Depois de Fúria Épica e Projeto Liberdade, Trump lança operação Pária Económico
Os Estados Unidos anunciaram um novo pacote de sanções que visa 60 entidades externas ao Irão e ligadas aos setores da energia, da defesa e das atividades cibernéticas. "Hoje, sob a orientação do presidente Trump, o Tesouro dos EUA inicia a operação Pária Económico", anunciou Scott Bessent.
O secretário do Tesouro disse que os EUA lançaram um "uma ofensiva económica contra as ligações financeiras iranianas em todo o mundo, com o objetivo de cortar a linha económica vital que sustenta este regime tirânico".
Ao expandir a “exposição a sanções secundárias para aqueles que continuam a fazer negócios com o regime iraniano", os países que mantenham relações económicas devem "esperar partilhar o isolamento de um regime em declínio".

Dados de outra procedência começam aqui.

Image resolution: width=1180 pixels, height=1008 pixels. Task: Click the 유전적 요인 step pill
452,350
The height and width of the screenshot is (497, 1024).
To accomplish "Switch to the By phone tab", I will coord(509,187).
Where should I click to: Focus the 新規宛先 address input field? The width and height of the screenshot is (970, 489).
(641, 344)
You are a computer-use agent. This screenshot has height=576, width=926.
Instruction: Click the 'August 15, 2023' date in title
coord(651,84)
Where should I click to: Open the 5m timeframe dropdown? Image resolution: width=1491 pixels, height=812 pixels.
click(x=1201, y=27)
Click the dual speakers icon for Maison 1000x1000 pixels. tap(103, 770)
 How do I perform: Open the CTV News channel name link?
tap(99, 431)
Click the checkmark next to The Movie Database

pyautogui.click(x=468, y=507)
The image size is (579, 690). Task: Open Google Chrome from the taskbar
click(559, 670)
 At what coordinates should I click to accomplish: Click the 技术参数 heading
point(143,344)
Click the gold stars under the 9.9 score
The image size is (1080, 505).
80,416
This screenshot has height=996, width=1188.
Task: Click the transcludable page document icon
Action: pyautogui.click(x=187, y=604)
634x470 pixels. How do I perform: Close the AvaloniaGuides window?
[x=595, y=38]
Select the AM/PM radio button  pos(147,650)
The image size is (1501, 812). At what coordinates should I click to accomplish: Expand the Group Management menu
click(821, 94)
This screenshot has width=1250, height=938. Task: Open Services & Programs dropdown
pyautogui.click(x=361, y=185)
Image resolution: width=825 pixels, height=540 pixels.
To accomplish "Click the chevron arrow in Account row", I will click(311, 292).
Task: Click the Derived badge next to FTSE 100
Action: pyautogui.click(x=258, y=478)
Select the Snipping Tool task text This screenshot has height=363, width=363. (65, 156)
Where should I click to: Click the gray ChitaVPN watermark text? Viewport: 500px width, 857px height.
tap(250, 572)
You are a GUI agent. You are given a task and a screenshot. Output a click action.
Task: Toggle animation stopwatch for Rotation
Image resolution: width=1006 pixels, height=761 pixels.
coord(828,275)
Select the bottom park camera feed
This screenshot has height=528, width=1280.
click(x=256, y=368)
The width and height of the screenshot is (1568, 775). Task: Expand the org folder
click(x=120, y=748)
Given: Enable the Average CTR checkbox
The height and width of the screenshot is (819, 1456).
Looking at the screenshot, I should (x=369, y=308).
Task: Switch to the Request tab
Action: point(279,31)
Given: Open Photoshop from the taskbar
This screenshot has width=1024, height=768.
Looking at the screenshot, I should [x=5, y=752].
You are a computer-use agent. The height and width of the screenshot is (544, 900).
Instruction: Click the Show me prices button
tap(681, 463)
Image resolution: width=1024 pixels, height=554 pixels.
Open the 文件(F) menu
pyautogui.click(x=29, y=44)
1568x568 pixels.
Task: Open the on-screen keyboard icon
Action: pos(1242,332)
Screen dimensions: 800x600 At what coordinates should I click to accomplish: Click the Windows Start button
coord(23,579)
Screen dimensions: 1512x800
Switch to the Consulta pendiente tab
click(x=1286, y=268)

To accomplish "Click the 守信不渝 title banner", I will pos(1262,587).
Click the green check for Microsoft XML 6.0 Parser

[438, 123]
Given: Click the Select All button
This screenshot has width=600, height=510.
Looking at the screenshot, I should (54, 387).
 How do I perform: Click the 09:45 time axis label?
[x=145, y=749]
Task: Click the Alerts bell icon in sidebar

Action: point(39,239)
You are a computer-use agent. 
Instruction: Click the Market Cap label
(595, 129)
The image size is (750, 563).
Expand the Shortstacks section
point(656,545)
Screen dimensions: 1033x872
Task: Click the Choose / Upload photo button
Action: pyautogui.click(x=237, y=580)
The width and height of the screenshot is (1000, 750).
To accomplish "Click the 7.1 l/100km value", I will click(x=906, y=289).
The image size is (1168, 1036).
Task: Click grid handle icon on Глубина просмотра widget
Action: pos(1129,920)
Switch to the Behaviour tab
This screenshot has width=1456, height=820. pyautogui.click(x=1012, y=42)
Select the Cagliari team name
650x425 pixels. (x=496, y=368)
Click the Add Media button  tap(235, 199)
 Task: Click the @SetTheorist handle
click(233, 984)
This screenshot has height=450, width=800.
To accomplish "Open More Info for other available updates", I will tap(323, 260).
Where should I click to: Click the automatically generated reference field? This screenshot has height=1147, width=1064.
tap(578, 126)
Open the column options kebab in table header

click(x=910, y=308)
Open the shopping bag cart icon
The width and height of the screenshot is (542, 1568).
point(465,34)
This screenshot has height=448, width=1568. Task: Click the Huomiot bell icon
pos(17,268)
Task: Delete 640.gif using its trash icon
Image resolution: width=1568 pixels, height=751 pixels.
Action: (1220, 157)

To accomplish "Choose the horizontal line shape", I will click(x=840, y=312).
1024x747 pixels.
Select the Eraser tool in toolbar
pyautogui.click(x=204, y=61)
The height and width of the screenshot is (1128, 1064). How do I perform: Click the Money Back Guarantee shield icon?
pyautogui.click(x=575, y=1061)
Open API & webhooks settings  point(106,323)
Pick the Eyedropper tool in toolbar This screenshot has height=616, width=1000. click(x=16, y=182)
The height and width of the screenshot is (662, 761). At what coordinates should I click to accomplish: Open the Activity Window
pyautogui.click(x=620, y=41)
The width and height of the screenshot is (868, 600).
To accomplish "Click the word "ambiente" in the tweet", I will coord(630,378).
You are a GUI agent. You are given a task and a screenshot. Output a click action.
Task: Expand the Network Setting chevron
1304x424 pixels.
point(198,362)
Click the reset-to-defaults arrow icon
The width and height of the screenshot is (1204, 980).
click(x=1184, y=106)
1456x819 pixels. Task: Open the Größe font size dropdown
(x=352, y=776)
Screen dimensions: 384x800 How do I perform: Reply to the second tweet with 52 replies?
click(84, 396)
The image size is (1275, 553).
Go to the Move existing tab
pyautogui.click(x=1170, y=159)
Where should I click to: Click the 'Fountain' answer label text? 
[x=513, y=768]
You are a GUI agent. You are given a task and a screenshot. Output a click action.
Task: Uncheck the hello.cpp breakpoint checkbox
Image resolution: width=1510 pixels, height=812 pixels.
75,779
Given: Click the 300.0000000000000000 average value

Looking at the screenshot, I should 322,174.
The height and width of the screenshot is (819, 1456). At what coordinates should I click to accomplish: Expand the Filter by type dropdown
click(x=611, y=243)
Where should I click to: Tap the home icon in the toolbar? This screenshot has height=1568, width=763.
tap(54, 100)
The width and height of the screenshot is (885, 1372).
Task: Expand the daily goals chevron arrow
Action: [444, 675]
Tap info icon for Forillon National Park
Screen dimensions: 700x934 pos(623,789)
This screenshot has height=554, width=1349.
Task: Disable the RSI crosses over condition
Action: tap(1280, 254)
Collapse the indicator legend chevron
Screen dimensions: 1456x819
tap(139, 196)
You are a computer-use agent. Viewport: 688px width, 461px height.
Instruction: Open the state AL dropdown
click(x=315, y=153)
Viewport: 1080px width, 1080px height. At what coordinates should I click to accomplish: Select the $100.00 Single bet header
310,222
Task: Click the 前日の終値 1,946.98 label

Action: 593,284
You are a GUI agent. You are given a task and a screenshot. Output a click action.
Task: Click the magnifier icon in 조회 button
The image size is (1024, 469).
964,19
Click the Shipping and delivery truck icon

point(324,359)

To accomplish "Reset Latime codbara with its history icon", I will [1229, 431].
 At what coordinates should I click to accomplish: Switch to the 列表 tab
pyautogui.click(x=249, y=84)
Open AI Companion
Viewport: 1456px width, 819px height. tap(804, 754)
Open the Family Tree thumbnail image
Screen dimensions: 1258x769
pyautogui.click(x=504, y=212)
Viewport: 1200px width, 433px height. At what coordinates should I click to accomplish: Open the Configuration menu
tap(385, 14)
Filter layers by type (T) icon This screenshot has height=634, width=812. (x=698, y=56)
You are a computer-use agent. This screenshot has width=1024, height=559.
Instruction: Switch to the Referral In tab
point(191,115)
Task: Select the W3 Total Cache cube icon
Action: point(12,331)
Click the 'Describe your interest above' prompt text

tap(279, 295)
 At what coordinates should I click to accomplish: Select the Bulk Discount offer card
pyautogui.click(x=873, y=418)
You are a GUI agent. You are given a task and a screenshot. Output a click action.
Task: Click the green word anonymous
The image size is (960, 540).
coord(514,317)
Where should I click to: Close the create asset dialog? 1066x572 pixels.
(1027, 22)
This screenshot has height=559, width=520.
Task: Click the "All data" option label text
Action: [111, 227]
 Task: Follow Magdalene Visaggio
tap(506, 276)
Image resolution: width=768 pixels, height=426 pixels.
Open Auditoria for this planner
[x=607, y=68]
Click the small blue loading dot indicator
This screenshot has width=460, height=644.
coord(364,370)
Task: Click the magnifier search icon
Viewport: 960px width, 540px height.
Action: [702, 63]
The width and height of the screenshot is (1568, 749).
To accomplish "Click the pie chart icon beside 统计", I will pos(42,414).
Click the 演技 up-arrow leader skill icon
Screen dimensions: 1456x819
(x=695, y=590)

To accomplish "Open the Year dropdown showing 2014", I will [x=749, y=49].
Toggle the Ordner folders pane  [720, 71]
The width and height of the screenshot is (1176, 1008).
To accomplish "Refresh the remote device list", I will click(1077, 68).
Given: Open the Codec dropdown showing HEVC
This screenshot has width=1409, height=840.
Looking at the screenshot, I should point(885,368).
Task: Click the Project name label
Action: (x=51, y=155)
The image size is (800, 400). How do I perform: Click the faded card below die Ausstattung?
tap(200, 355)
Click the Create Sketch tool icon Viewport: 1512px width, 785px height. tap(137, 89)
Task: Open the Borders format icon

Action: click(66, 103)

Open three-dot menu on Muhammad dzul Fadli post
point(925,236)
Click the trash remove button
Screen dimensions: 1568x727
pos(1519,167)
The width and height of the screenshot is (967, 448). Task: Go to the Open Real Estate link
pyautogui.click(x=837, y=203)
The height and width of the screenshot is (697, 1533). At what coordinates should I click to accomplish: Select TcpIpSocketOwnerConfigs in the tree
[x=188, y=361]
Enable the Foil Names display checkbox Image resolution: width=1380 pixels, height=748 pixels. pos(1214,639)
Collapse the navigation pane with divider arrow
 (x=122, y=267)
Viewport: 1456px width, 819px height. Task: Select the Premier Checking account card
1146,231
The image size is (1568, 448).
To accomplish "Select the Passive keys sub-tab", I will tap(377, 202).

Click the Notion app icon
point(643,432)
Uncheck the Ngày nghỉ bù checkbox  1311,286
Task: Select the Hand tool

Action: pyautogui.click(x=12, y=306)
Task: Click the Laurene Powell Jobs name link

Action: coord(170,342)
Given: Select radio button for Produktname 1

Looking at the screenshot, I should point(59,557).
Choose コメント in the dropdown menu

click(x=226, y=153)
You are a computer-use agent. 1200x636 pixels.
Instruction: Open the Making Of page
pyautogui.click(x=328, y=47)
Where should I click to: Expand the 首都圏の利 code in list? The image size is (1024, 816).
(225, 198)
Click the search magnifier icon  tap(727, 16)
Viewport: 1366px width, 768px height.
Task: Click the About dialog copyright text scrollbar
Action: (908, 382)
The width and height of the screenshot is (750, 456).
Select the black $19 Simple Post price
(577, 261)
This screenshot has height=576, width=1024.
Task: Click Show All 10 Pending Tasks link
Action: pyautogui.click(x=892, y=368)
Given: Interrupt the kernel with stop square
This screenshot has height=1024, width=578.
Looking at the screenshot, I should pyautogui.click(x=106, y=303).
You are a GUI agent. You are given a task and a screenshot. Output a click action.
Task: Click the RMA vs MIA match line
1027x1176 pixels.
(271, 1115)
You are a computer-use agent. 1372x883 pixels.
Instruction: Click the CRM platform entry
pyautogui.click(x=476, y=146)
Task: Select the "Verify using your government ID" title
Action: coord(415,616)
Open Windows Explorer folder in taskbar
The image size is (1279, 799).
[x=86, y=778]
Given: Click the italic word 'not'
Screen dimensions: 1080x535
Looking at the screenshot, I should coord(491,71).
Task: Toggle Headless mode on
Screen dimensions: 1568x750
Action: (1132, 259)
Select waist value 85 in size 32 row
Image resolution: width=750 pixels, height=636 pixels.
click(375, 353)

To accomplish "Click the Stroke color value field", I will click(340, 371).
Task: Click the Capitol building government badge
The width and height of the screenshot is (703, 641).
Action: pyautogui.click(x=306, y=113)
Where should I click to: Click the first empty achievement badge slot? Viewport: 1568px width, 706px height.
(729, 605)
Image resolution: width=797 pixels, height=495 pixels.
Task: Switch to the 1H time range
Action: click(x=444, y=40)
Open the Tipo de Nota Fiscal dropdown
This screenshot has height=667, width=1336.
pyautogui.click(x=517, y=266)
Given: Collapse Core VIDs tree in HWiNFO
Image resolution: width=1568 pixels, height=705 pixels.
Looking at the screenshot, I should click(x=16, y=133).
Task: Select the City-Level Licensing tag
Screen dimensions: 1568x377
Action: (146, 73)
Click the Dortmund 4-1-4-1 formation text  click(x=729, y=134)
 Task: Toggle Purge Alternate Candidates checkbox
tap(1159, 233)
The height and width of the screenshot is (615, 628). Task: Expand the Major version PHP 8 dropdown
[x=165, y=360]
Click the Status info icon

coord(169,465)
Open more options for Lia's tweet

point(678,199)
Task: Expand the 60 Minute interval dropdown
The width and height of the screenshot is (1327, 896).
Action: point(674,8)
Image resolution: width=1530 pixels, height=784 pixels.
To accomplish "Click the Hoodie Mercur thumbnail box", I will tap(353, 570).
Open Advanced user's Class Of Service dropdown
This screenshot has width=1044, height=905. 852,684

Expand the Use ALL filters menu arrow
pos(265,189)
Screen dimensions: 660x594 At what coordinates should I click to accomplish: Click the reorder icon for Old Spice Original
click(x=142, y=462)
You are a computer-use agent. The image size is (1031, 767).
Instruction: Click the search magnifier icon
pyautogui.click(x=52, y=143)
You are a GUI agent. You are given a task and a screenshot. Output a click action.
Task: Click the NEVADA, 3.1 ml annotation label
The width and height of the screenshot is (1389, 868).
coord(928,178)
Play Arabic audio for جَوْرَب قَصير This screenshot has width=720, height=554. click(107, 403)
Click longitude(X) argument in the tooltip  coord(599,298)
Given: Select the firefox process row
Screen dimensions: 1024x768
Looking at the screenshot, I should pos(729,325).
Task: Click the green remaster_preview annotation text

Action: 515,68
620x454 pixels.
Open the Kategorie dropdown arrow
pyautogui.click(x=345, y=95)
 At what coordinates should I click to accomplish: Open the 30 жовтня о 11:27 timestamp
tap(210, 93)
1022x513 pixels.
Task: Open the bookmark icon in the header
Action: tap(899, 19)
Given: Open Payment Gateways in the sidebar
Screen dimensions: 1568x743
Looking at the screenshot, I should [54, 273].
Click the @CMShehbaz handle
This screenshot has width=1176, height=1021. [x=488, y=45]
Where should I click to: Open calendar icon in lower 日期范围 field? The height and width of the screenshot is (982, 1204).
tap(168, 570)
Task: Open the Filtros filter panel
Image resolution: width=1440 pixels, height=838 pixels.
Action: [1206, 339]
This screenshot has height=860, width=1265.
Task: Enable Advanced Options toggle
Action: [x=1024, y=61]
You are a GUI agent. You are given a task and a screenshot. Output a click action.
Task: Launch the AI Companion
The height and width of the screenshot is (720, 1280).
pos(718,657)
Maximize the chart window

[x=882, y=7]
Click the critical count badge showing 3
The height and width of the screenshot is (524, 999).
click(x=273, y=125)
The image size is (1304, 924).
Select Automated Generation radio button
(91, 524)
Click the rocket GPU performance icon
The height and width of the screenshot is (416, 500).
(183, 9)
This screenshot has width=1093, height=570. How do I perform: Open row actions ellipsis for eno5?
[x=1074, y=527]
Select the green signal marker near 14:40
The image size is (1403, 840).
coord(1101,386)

Bessent disse que o presidente está a desenvolver contactos com vários líderes para expor esta política, mas recusou dizer que países são e qual é o prazo que têm para mudar o rumo.
“Cada país terá um prazo definido para encerrar a atividade relacionada com o Irão que identificámos. Se não agirem, o Tesouro irá agir”, disse o Departamento do Tesouro num comunicado. "Qualquer envolvimento económico de qualquer tipo com este regime assassino exporá os responsáveis à totalidade do poder americano."
Queda do rial e ameaças
O secretário do Tesouro norte-americano ainda não tinha anunciado as medidas que no domingo classificara de "dia D económico" e já a moeda iraniana caíra para níveis recorde, enquanto o tom das ameaças de Teerão voltou a ressoar.
A situação económica do país — que levou ao eclodir das manifestações iniciadas em de dezembro de 2025 — deteriorou-se. O produto interno bruto irá contrair-se em mais de 5%, segundo estimativas do Fundo Monetário Internacional. Desde o início da guerra, o arroz subiu cerca de 60% e o preço da carne de vaca mais do que triplicou. E, horas antes das medidas anunciadas pelos EUA, o rial caiu para 2,02 milhões por dólar norte-americano.
O porta-voz do Ministério dos Negócios Estrangeiros do Irão alertou que Teerão irá responder de forma severa à expansão das sanções dos EUA, incluindo medidas contra países que considera estarem a cooperar com Washington. “Qualquer escalada desta situação trará, sem dúvida, consequências. As nossas mãos não estão atadas”, disse Esmail Baghaei.
O novo chefe do principal órgão de segurança do Irão alertou no domingo que Teerão considerará qualquer apoio de um país às sanções como um “ato de guerra”. Mohsen Rezaei disse que “se (Trump) quiser fazer alguma coisa", a retaliação será "sísmica”. O líder do Conselho Supremo de Segurança Nacional do Irão acrescentou que o Irão iria visar outras rotas de transporte de petróleo do Golfo Pérsico alternativas ao estreito de Ormuz.